J. Paul Jackson is a visual artist from Houston, Texas. He works in all mediums of art, including painting, sculpture and illustration. At the age of 11, he completed his first large-scale painting, and by the age of 16, he was showing in coffee shops in the Houston area. Jackson has some formal education in art, but is mostly self-taught.
At the age of 19, he curated his first show with two established artists, painter J. Antonio Farfan and photographer Daniel Kayne. His fabric and stitched art was his first full series, which included 25 pieces, which was displayed at Cafe Brazil in Houston, Texas in 2006. In 2008, Jackson started curating art shows for fellow visual artist, putting his own art career to the side for a couple of years, but he never stopped sketching and drawing. In 2011, he returned to his art, producing a series of oil pastel works jazz greats, political figures and everyday objects. His other works involve experimenting in Neo-Expressionism on a series of action paintings.
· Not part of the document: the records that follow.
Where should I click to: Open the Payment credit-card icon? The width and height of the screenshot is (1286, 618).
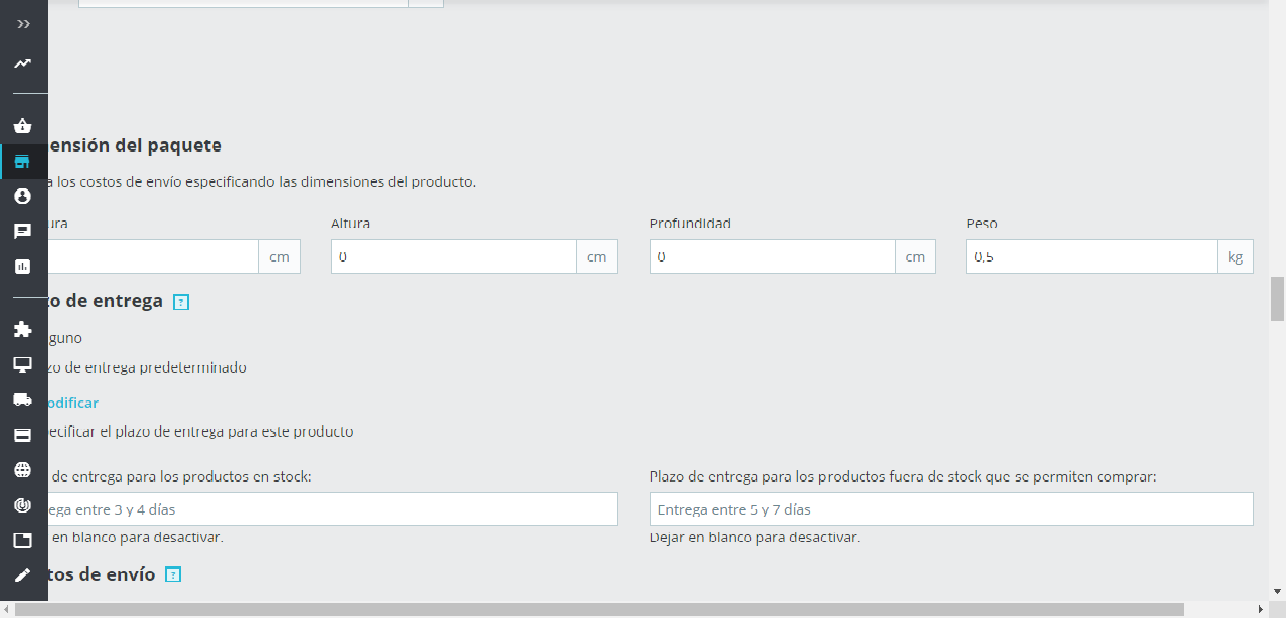point(23,435)
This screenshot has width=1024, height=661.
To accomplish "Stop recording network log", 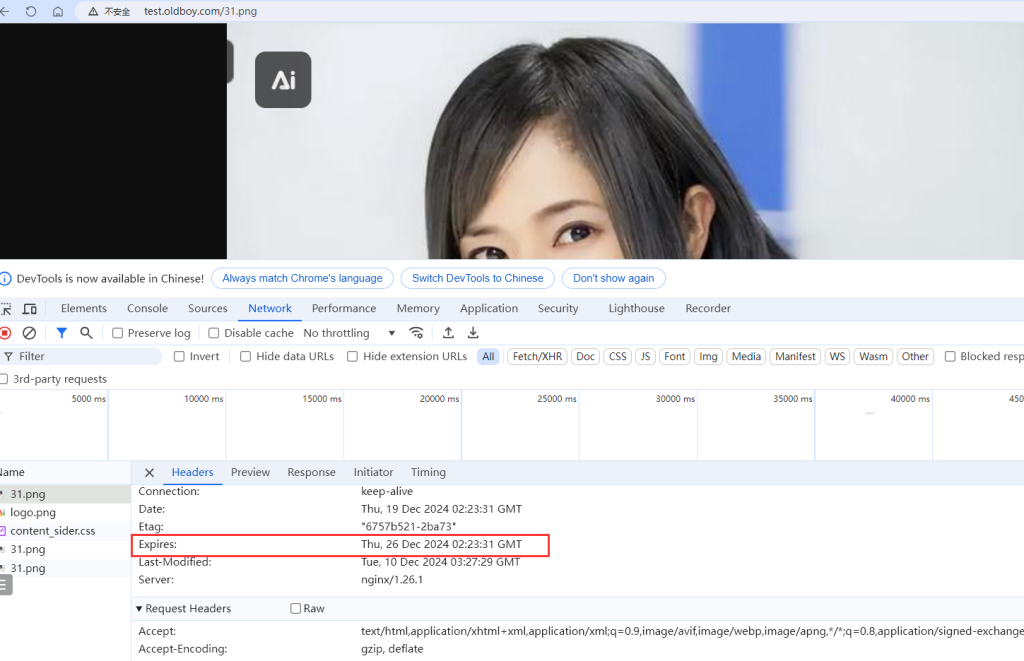I will pos(5,333).
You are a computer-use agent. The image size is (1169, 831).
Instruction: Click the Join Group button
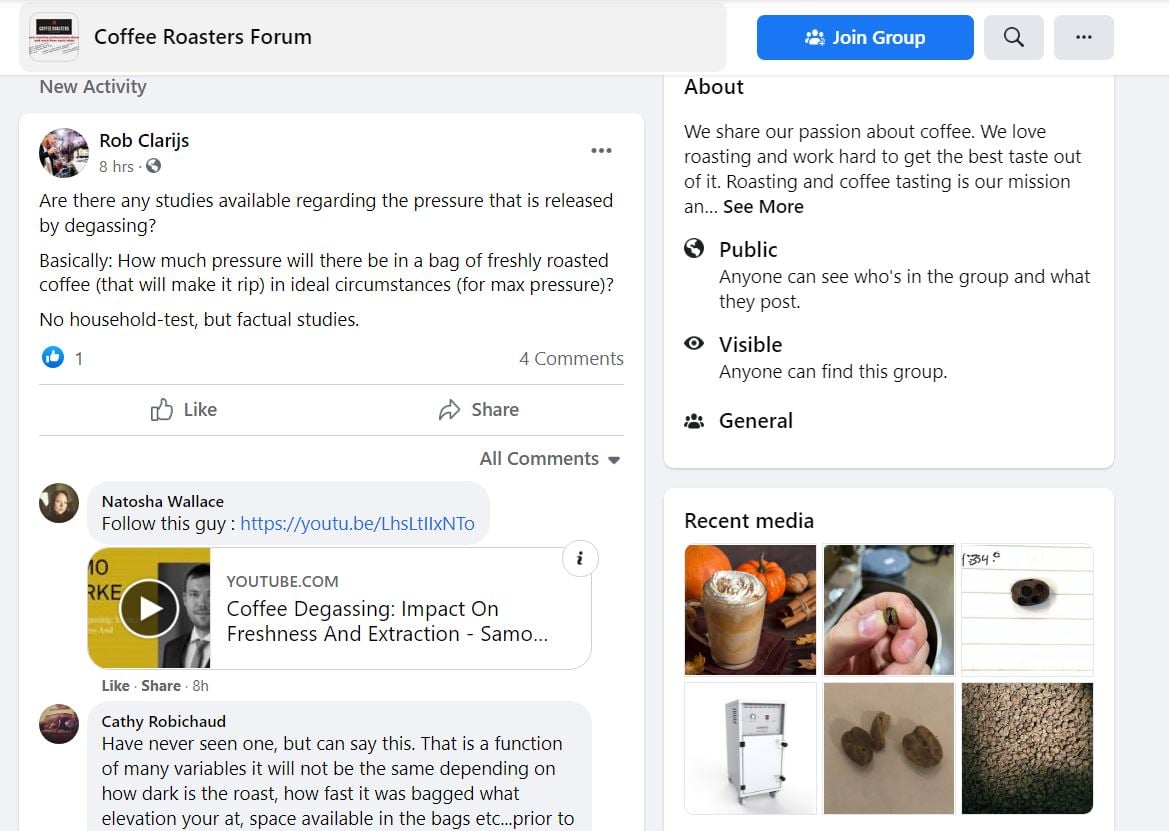[864, 37]
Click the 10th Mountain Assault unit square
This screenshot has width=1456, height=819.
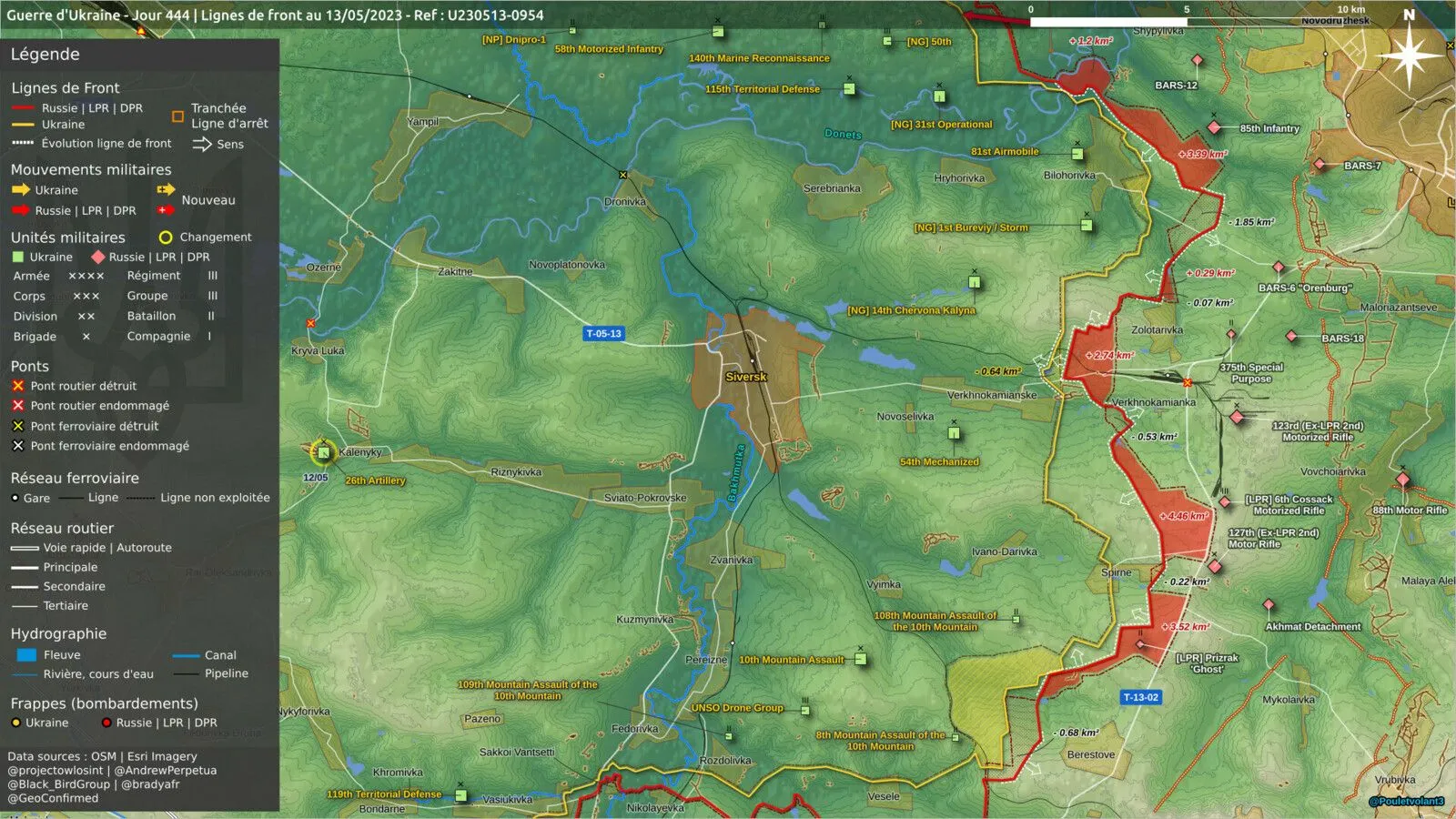point(860,659)
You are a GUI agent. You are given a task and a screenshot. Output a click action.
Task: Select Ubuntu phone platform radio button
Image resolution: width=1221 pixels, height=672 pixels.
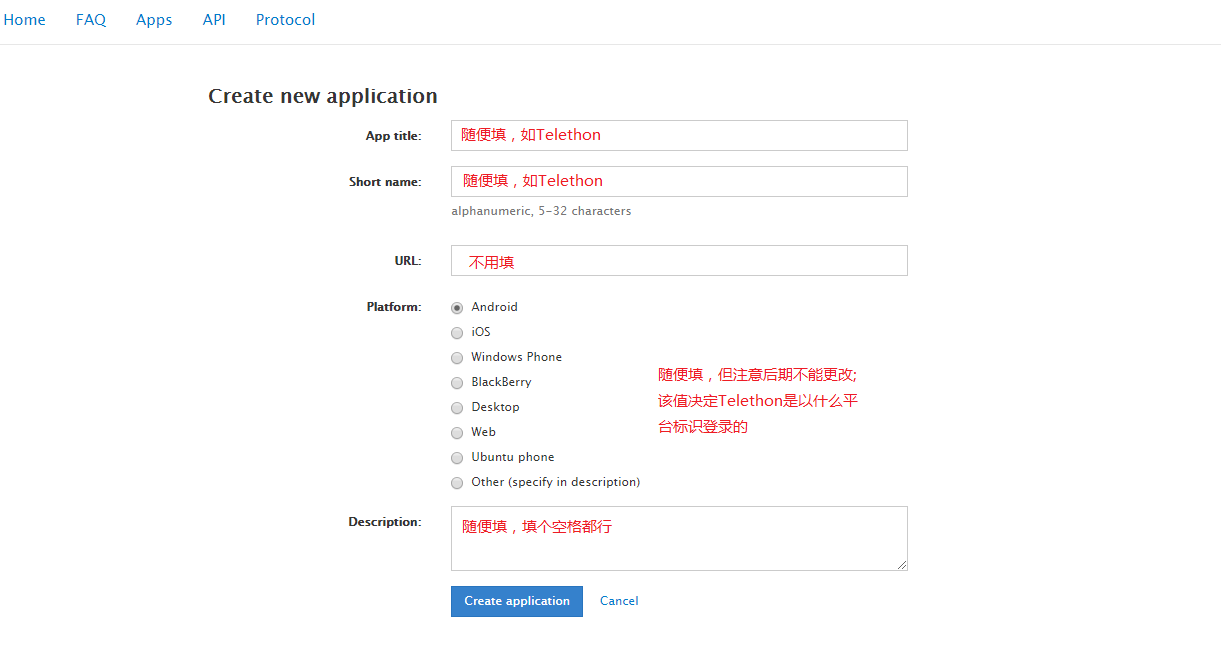tap(457, 458)
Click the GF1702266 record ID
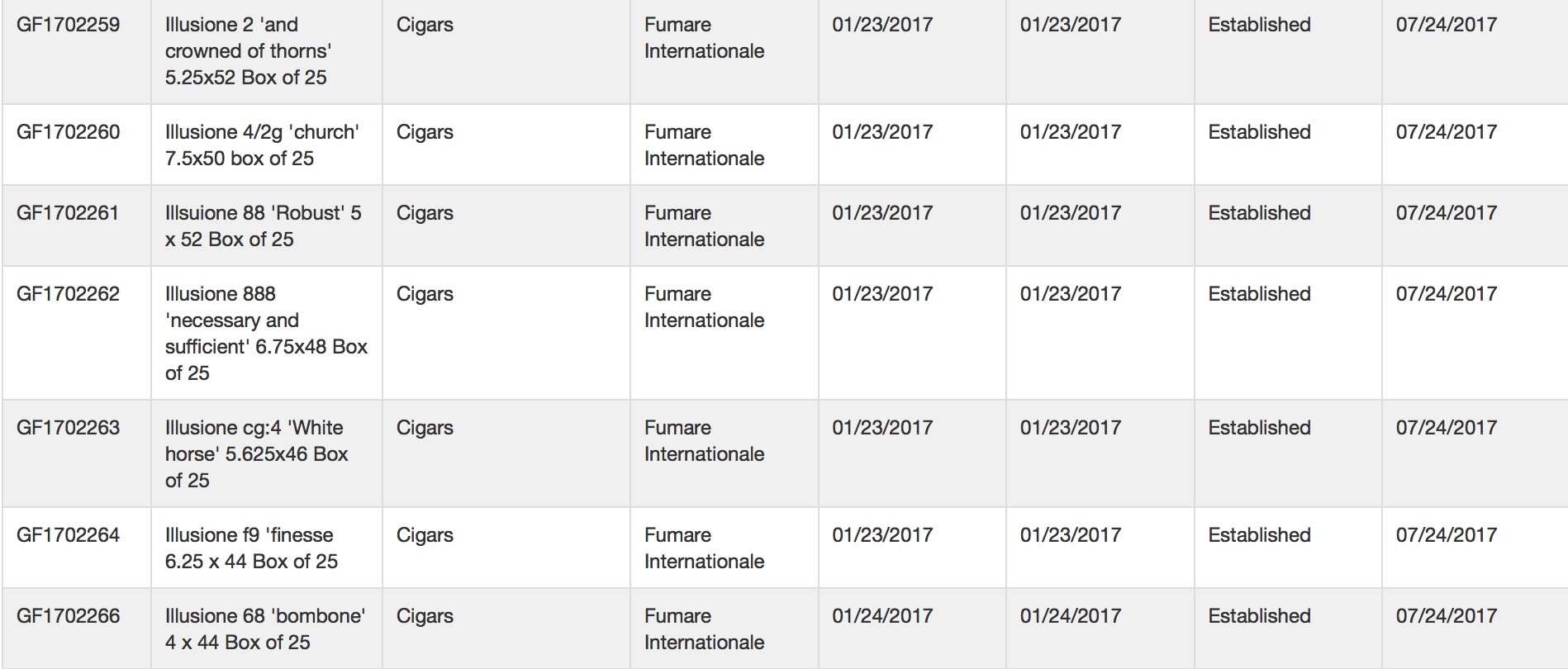The image size is (1568, 669). [68, 616]
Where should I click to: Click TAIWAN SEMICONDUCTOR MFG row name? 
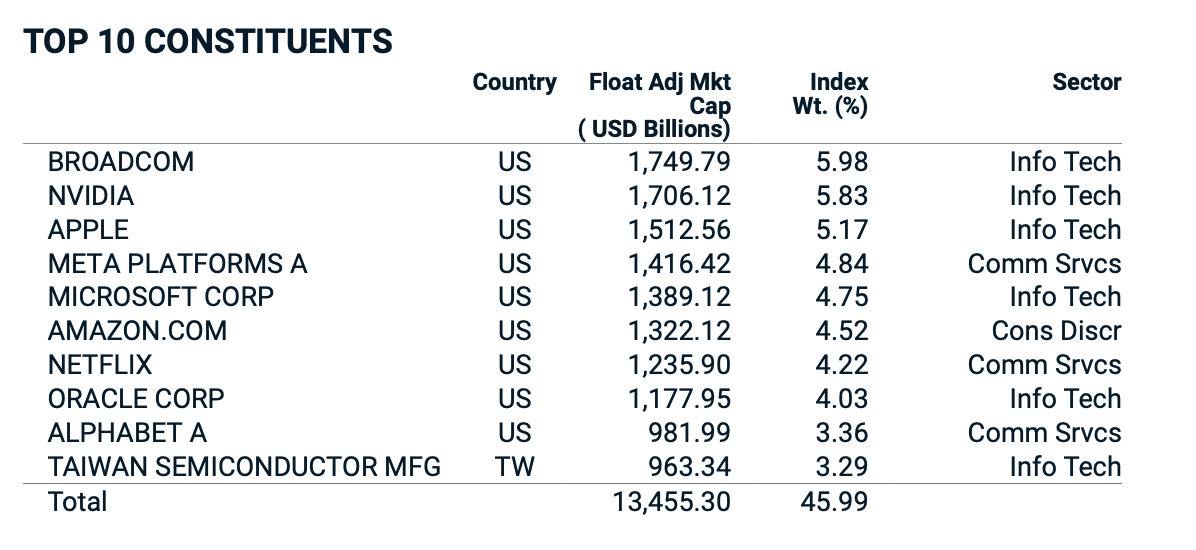coord(244,467)
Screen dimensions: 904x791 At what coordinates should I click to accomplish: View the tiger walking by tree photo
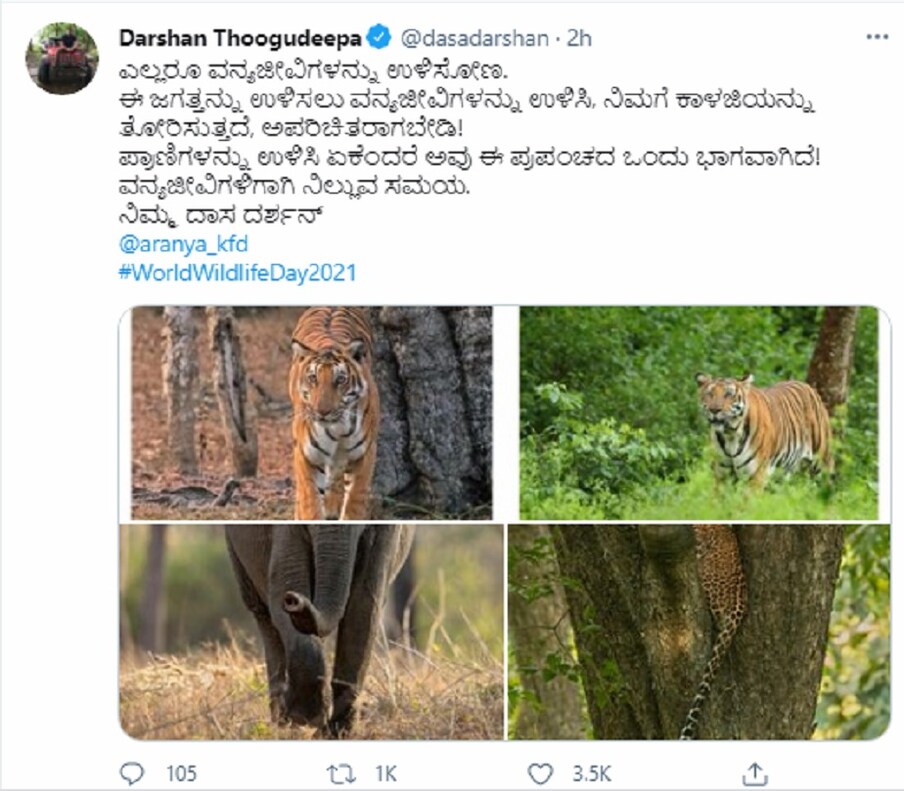pos(312,413)
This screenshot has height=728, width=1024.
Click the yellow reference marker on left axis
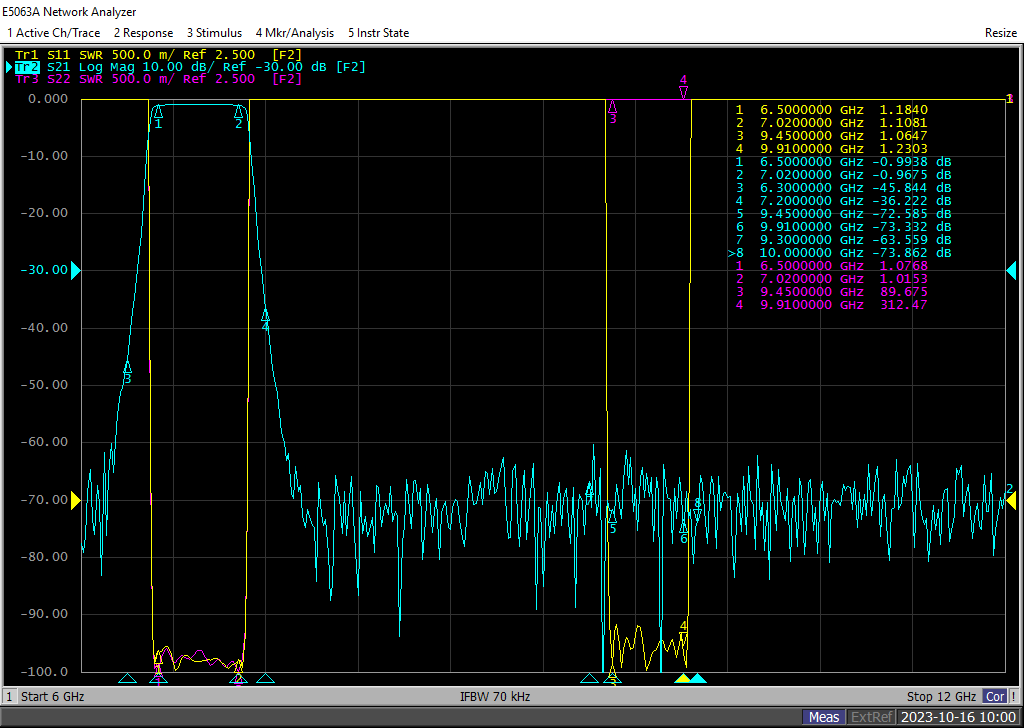point(75,500)
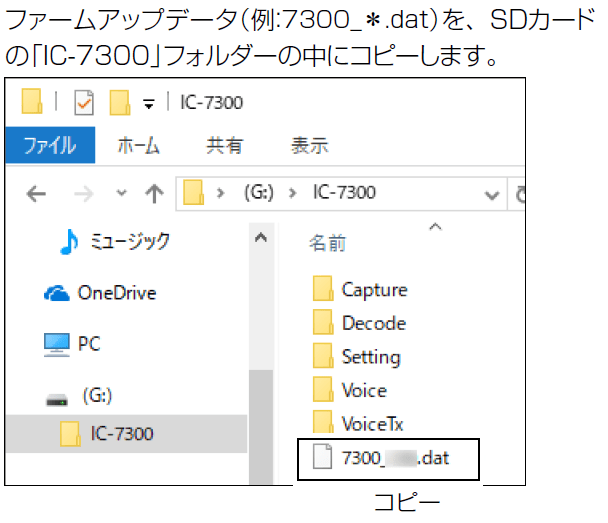Select the VoiceTx folder

[372, 424]
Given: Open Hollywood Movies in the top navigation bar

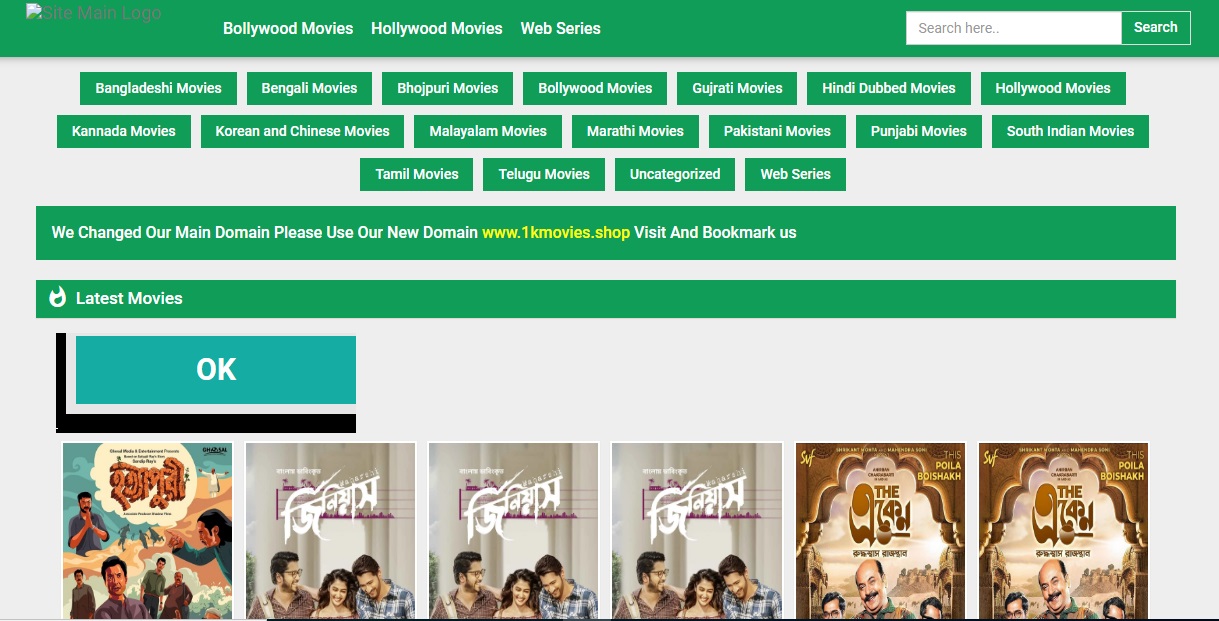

Jackson's current paintings are his results after experimenting with color and researching the Masters of Color—Matisse, Warhol and Gauguin. When he started with researching the Masters of Color, he soon realized that it was not the colors they used to create the work, but how they applied the paint/color to the surface that truly defined them as Masters of Color.
Since reading the biographies of the Masters of Color, Jackson has created what some say to be his most exciting and thought-provoking work to date, combining the practices of mark making and exploration in color. Jackson explores the historical symbolism of indigenous people and interprets the imagery found there into his modern style—creating a personal totem by “writing” with their language.
In 2016, Jackson began a series of paintings entitled Indigenous Contemporary. When he started studying different indigenous sculptures and cultures, he fell in love in with the meanings and the storytelling. To celebrate the new-found love, he created paintings of where his imagination went when was reading about the cultures. This particular exhibition of paintings is based on studies of various indigenous cultures, including African, Latin and North America sculptures and culture. What I want the series to accomplish is to create interest in the viewer to be more inclined to go spend more time in the artifacts section of art museums, because if we understand the art of the past it helps us understand and create art for the future.
Indigenous Contemporary Volume 2 is the second installment of the series. In Volume 2 of the series, he adds technology to the process of creating the paintings, using Photoshop software to alter photos of indigenous sculptures and of my own paintings and drawings, then using a wide-format printer to make enlargements of the altered photos. Applying these technologies, he wants to bridge the gap between the past and the future. If we understand the art of the past, it helps us understand and create art for the future.
2017 Group Show, Lullwood Group, San Antonio Texas
Tell me I Can't, SXSW event, Austin, Texas
Galveston Art Walk, Galveston, Texas
Group Show, Sanpai Gallery, Galveston, Texas
Group Show, MKT Bar, Houston, Texas
2016 Contact: Two-Man Show with Andrew Schmidt, Toplogy Gallery, Austin, Texas
Trust Me Daddy, Safe House Gallery, Houston, Texas
East Austin Studio Tour, Topology Gallery, Austin, Texas
By the Pound, Museum of Human Achievement, Austin, Texas
Art Bash, Austin Art Alliance, Austin, Texas
Group Show, Flight Gallery, San Antonio, Texas
Locus, Alt Gallery, Austin, Texas
Artifacts and Fotos, Flight Gallery, San Antonio, Texas
SXSW art installation, American Greeting Card Company, Austin, Texas
Meditations: Art of the African Diasporas, Texas Southern University Art Museum, Houston, Texas. Curated by Dr. Alvia Wardlaw.